Allow me to amend what I said before: having looked through a certain moderator's post history, I actually witnessed some cases of definitely unfair and unwarned ban. Following the overall same trend Western societies seem to be following, it appears the thought police is becoming harsher here too, grounded in what is starting to resemble an ideology. I should have abstained from taking a look at the recent Transgender
tag discussion.
When, for all uneducated they might be, politely-worded opinions that differ from your views are ipso facto considered as unorthodox and should therefore be excluded on sight is a sign that intolerance and narrow-mindedness are not so faraway anymore.
Seeing (parts of) this community slowly becoming, over the years, more and more extreme is saddening, especially when, a few years ago, one could read such wise words; which, I believe, still are to this day, one of the most thoughtful and insightful comment this forum has ever beared.

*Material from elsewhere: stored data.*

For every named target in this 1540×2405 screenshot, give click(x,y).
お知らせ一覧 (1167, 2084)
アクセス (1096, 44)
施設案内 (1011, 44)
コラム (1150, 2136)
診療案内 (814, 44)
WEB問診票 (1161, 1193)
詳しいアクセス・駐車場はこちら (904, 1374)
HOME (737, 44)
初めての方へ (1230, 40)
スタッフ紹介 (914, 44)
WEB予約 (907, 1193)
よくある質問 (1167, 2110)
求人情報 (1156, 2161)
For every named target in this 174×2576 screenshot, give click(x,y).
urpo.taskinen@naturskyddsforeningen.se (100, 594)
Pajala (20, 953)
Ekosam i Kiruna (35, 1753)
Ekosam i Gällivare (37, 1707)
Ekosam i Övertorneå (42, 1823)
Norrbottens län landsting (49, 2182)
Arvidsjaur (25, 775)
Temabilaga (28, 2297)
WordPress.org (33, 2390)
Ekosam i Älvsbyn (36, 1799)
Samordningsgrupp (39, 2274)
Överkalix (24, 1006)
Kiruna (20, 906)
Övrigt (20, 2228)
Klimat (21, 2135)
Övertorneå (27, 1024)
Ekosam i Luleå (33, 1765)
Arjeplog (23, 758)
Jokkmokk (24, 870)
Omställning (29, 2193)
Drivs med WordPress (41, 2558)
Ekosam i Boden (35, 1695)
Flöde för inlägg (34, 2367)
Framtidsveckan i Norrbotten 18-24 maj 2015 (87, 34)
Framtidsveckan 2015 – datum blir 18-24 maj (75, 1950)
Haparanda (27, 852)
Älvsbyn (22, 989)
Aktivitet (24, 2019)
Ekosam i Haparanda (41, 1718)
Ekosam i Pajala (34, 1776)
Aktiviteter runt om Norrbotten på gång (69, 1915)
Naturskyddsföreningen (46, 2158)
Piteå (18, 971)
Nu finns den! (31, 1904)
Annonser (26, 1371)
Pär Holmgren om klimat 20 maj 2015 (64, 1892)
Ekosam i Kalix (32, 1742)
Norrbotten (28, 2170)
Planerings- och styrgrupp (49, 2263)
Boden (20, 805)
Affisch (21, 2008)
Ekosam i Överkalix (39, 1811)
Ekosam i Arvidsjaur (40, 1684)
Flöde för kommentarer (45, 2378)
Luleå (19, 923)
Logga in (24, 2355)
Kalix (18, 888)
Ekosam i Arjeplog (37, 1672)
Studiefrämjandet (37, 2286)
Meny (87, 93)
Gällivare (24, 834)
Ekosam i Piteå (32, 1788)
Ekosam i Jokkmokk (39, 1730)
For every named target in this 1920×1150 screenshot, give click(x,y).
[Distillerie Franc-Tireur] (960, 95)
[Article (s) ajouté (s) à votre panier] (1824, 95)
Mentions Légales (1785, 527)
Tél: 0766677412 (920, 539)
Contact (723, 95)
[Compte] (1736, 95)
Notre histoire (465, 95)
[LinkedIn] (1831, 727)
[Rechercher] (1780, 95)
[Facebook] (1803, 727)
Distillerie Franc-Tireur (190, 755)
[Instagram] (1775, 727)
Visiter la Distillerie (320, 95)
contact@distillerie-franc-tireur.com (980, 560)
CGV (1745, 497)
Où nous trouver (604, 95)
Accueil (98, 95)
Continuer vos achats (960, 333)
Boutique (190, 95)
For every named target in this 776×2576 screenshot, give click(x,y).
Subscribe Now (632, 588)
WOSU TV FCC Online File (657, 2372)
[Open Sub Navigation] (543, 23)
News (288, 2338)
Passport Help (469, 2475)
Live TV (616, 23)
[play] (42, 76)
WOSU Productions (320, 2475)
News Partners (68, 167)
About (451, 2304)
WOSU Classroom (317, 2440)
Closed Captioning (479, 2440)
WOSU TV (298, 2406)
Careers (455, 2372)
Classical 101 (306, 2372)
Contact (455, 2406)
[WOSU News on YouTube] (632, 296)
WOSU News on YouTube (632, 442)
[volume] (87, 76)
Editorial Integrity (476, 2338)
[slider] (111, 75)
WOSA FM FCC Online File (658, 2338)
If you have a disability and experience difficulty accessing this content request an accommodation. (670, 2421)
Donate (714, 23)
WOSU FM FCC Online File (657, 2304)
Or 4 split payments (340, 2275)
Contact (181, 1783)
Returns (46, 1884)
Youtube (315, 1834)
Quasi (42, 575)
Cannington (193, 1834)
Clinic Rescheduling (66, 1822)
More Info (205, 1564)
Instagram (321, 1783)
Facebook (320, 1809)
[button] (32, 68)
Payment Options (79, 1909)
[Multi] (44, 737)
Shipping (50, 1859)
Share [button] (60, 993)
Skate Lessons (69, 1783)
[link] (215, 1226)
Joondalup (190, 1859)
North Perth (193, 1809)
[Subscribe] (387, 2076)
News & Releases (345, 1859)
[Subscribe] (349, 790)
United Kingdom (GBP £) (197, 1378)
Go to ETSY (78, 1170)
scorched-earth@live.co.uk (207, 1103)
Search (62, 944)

Though I have an idea and understand why moderation is siding with a certain view and holding a certain stance - there may be some underlying personal reasons - by no means does it justify arbitrarily banning.
Another reason to stick to my original advice: consensual opinions, as narrow as possible debates and cheering, light-minded comments!
I think what frigidbones (sorely missed, btw) said is germane here:
cis norms become seen as natural to yuri and certainly not political, while outside perspective can be freely treated as those of a political agenda or alien culture.
And the banned member in question wasn't expressing politely-worded opinions. They stormed into a thread about transgender to demand that everyone follow their own, trans-exclusive, definition of lesbian. There's no favoritism in what happened, just someone being a raging asshole and seeing what they can get away with in the field of assholery.
As for those "wise words", they largely consisted of Phallocentrism 101 sandwiched between: putting cis women and cis women's knobbly bits on an unasked-for pedestal; calling trans women fake if they fail to conform to a stereotype of femininity; and drawing a fantasy dichotomy of "transwomen and real women", which makes as much sense as saying "intersexwomen and real women". Oh, and yelling at younger trans people with the temerity to demand -- the horror! -- acceptance.
The world doesn't always bend to accomodate one person's pet theory of what being trans or lesbian means. And as a somewhat-old Gen Xer, I'm glad that views like Cryssoberyl's are becoming less prominent. When held up as the one way to be, they do real harm.